Friday, March 04, 2011

March 4, 1861: Lincoln's Inauguration

Until the 20th Amendment to the Constitution was ratified in 1933, moving Inauguration Day to January 20, March 4 was Inauguration Day in the United States.  On Monday, March 4, 1861, Abraham Lincoln was inaugurated as the sixteenth president of the United States.  Supreme Court Chief Justice Roger Taney administered the oath of office.  Hannibal Hamlin was sworn in as vice president.

The outgoing president James Buchanan began the day with one final cabinet meeting.  Secretary of War Joseph Holt arrived late with a telegram from Major Robert Anderson in Charleston.  Anderson was now saying that without supplies he could not stay long at Fort Sumter.  The bad news would be waiting for Lincoln when the swearing-in ceremony was done.

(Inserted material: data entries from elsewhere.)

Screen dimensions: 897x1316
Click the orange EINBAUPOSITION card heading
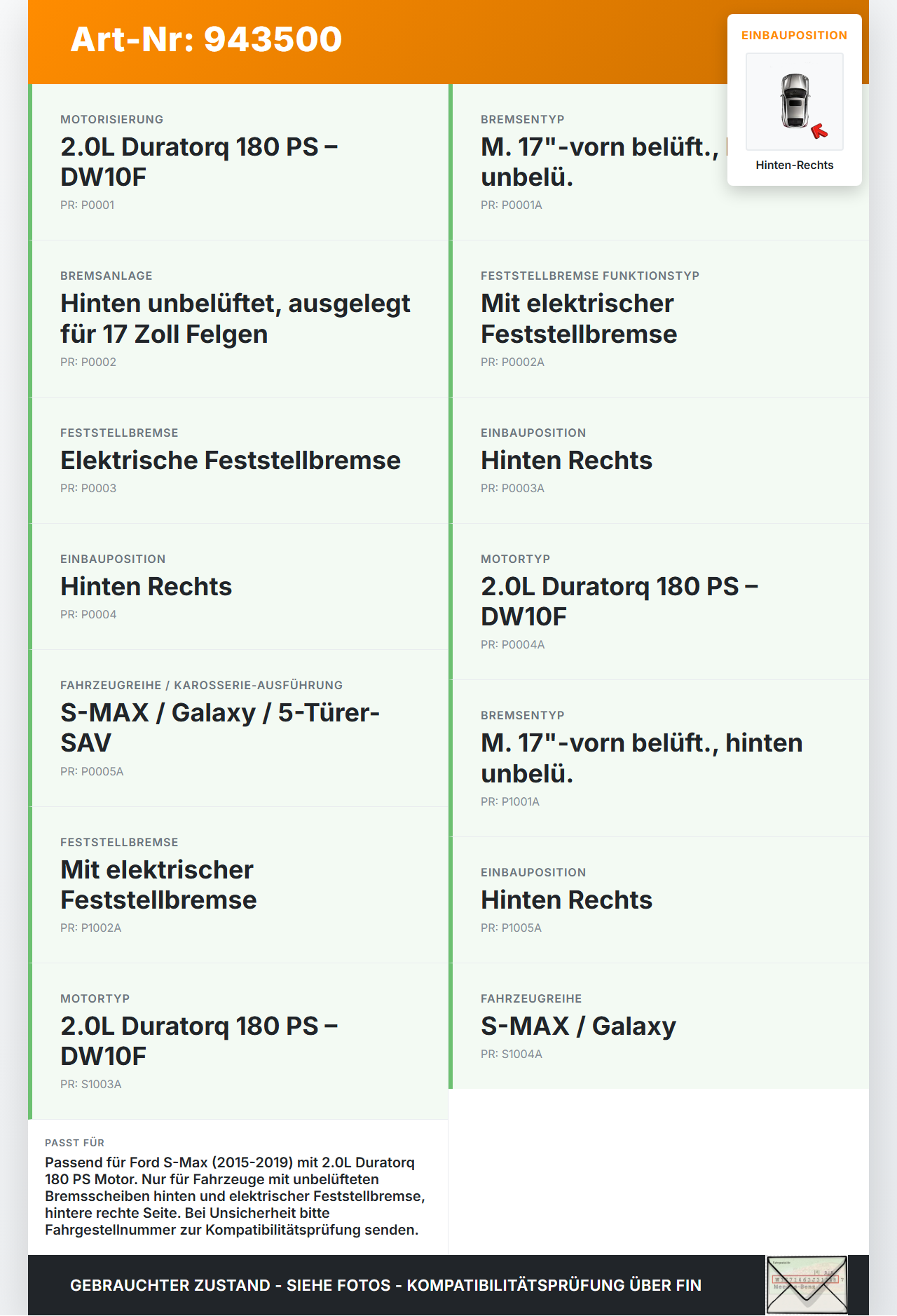[795, 35]
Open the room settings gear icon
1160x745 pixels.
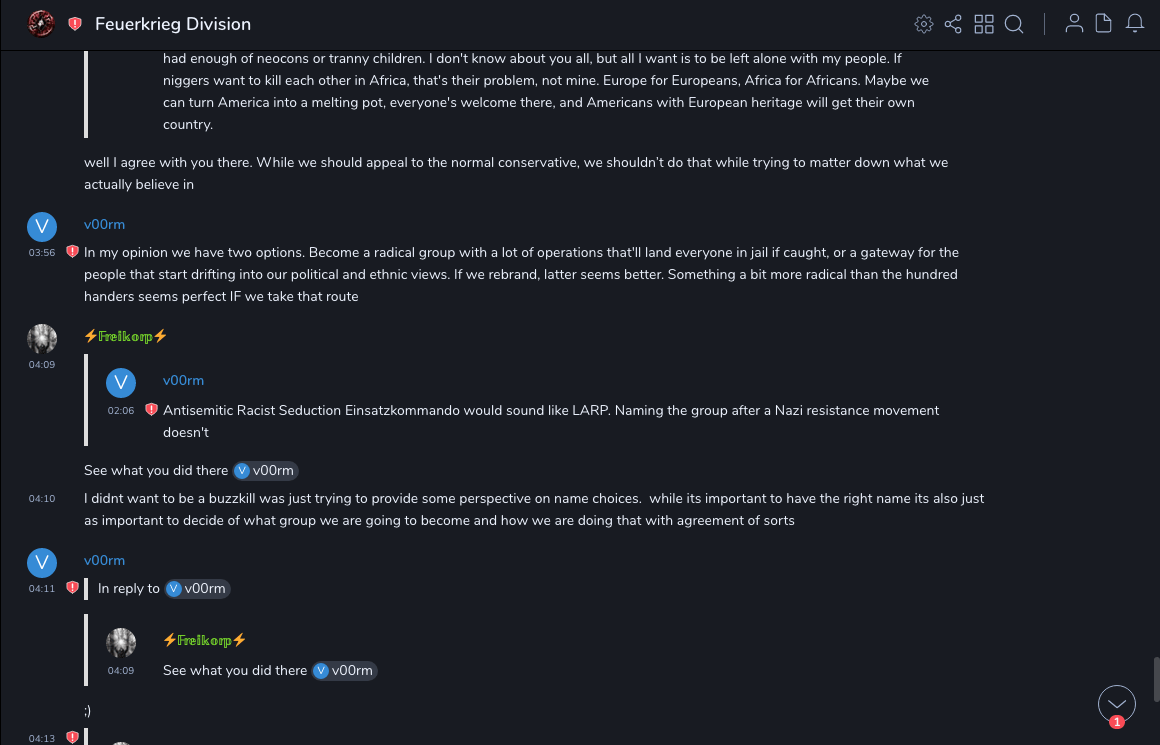coord(924,24)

In his inaugural address in Montgomery, Jefferson Davis had proclaimed that secession was legal and right.  In his inaugural address, Lincoln took the opposing view -- that secession was illegal and wrong.  The Union was unbroken, states were eternally in it, and he himself had just taken a solemn oath to defend it.

Therefore...
"The power confided to me, will be used to hold, occupy, and possess the property and places belonging to the government, and to collect the duties and imposts."
This, in a nutshell, would be Lincoln's policy, and, at the moment, it was all about Fort Sumter. Lincoln was operating under the assumption that Anderson could hold out there indefinitely, and Lincoln could "hold, oocupy, and possess" it simply by maintaining the status quo.  If war began, the South would have to start it.
"In your hands, my dissatisfied fellow countrymen, and not in mine, is the momentous issue of civil war. The government shall not assail you. You can have no conflict, without being yourselves the aggressors. You have no oath in Heaven to destroy the government, while I have the most solemn one to 'preserve, protect, and defend' it."
Only after the ceremony ended, when he arrived at the White House and found Anderson's message, would Lincoln realize that this assumption was wrong.  Lincoln would have to make the first overt action -- resupplying Fort Sumter -- and soon.

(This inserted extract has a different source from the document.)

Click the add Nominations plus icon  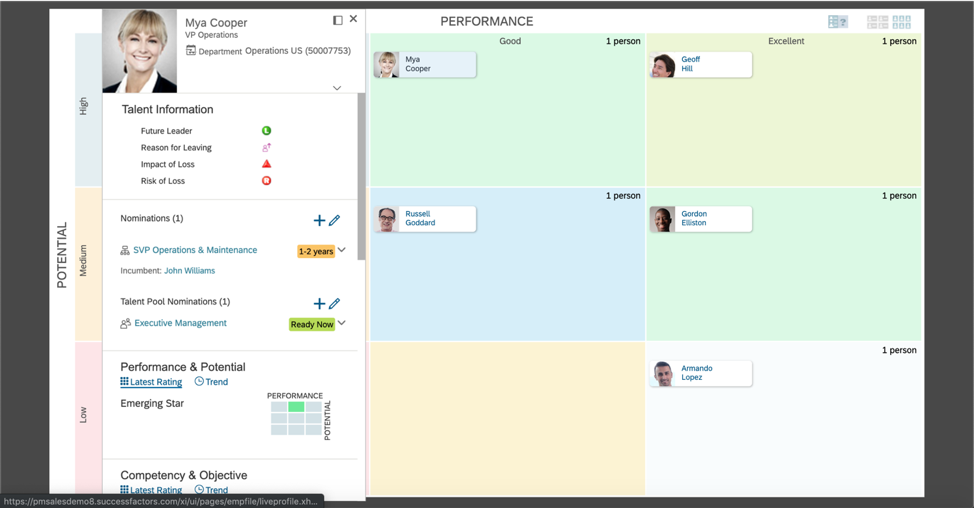tap(319, 220)
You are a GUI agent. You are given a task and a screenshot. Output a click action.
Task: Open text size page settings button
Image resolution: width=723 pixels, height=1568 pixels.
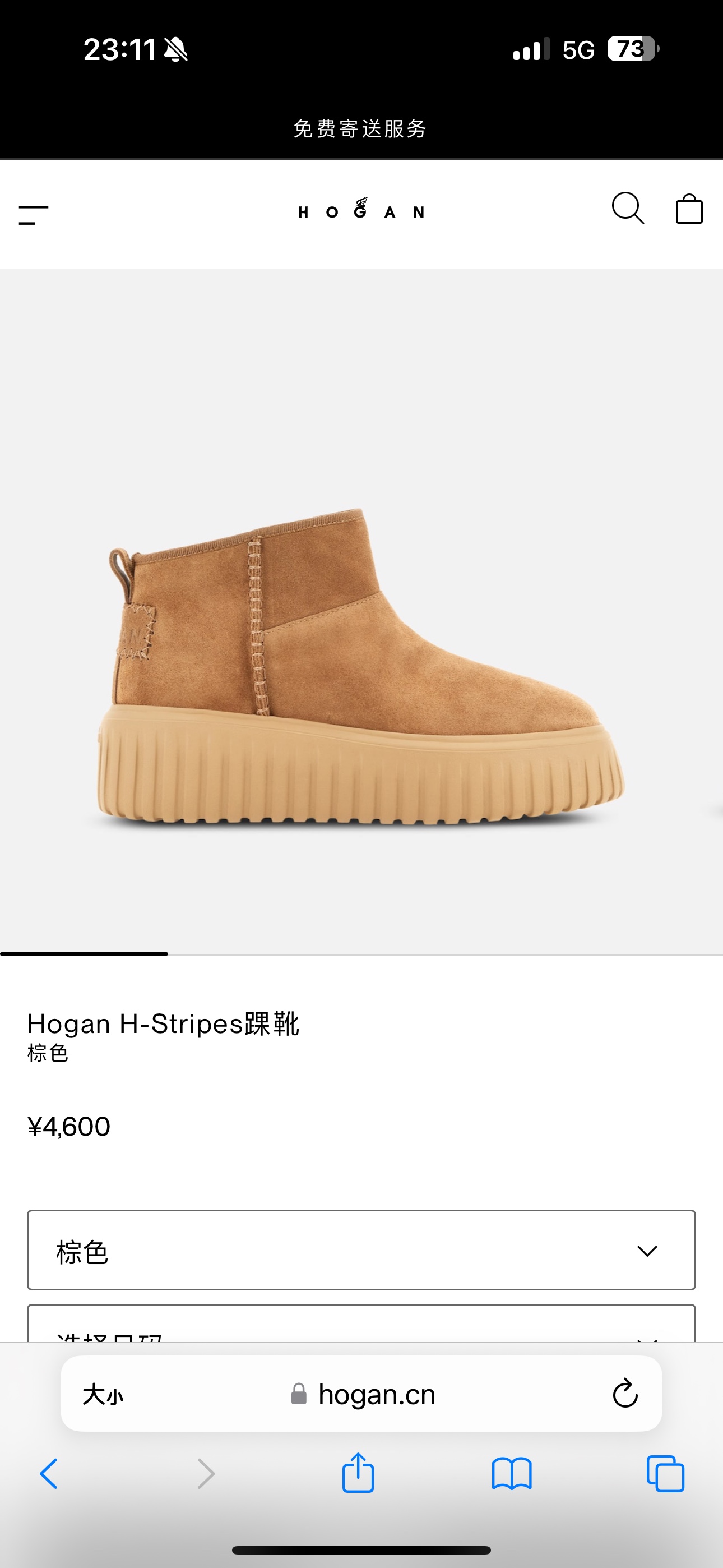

Also on this date, in Montgomery, Alabama, the "Stars and Bars," the first official flag of the Confederacy, was raised over the Confederate Capital for the first time.  The flag was designed by Nicola Marschall and consisted of two wide red bars with a white bar in between.  In the upper left corner was a blue field with seven white stars, one for each of the seceded states.  On the battlefield, the flag was often mistaken for the Union Stars and Stripes, so the Confederate Battle Flag, with St. Andrew's Cross, was adopted.